** begin GIVEN PASSAGE **
Pledged Securities and Margin Accounts. Directors, officers and employees are prohibited from pledging Company stock as collateral for a loan or holding Company securities in an account in which any securities of any company are held on margin. This prohibition is
due to the possibility that securities pledged as collateral for a loan may be sold in foreclosure if you default on the loan. Similarly, securities held in a margin account as collateral for a margin loan may be sold by the broker without the customer’s consent if the customer fails to meet a margin call. Because these sales may occur at a time when you are aware of material nonpublic information or otherwise are not permitted to trade in the Company’s stock.
Standing and Limit Orders. Standing and limit orders (except standing and limit orders under approved Trading Plans, as described below) create heightened risks for insider trading violations similar to the use of margin accounts. There is no control over the timing of purchases or sales that result from standing instructions to a broker, and as a result the broker could execute a transaction when you are in possession of material nonpublic information. The Company therefore discourages placing standing or limit orders on Company securities. If a person subject to this Policy determines that they must use a standing order or limit order, the order should be limited to short duration, terminated immediately should the person acquire material nonpublic information, and should otherwise comply with the applicable restrictions and procedures outlined in “Trading Window Procedures for Certain Persons” below.
** end GIVEN PASSAGE **
● **AIM OF THE EXERCISE**
In the policy excerpt, who is prohibited from pledging Company stock as collateral for a loan? The rows after this play no part in the exercise.
** begin GIVEN INFORMATION **
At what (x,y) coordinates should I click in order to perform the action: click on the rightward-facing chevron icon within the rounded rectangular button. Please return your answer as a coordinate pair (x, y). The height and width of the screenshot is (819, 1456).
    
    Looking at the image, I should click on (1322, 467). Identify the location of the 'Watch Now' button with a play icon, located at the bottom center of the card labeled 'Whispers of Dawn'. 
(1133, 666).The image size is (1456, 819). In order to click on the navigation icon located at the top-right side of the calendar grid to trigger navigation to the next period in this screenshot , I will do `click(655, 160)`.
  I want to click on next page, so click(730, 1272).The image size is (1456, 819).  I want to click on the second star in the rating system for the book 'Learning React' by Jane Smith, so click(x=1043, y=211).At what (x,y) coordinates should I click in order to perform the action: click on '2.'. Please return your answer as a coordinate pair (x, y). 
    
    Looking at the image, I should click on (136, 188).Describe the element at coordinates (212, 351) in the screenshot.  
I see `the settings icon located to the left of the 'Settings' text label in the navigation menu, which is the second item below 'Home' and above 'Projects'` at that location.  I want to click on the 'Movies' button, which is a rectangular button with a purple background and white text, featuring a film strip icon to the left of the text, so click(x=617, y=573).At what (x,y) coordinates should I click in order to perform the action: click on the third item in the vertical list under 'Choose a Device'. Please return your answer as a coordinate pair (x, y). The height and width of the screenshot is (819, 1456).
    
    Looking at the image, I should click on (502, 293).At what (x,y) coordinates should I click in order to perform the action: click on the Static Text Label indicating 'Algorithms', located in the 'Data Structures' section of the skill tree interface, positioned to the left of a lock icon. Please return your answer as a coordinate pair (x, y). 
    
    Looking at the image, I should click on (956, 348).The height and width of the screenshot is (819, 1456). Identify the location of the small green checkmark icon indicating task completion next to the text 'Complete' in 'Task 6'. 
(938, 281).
** end GIVEN INFORMATION **
● **TASK ANSWER**
Directors, officers and employees.